Edward R. Murrow“Like ghosts shod in steel shoes.”

That was Edward R. Murrow, reporting from London during the Blitz, describing the sound of stoic British feet calmly making their way to bomb shelters. According to City at War: London Calling, the PBS documentary about reporters in WWII London, which aired in May, Murrow then put the microphone to the ground so that the rest of the world could hear what he heard.
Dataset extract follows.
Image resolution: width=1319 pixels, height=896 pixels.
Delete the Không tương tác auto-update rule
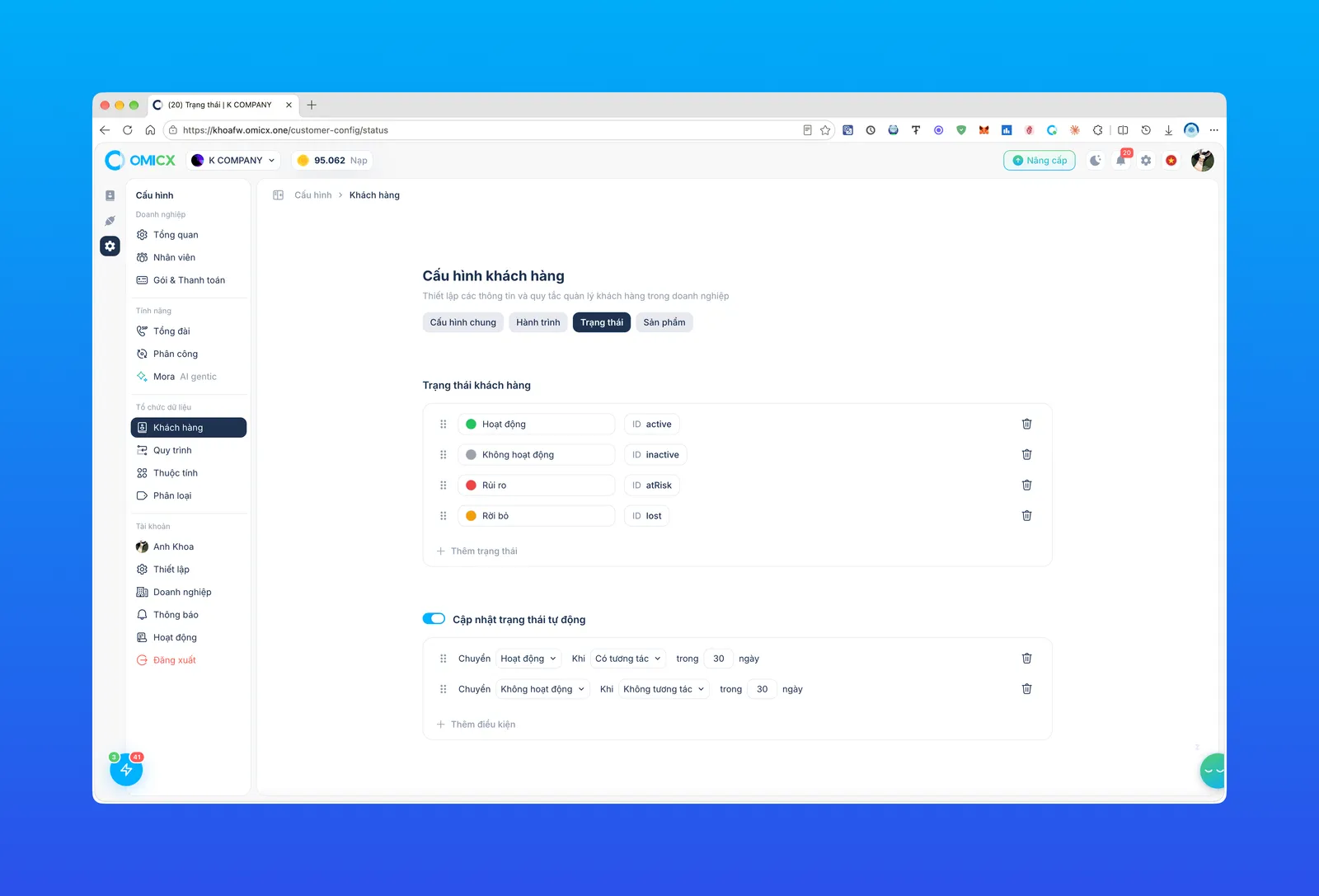(x=1026, y=689)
I have crushes on journalists, particularly war correspondents, the way other women have crushes on movie stars. (Not that I don’t have crushes on movies stars—two in particular: David Straitharn and George Clooney*, who, coincidence?, both starred in the Murrow biopic Goodnight and Good Luck.) Partly, it’s blind admiration. Writing is hard enough to do, and then you add in bombs dropping and gunfire and things you just don’t want to see and will never end up showing the world, and on top of this, you have to write about it all quickly and with some eloquence?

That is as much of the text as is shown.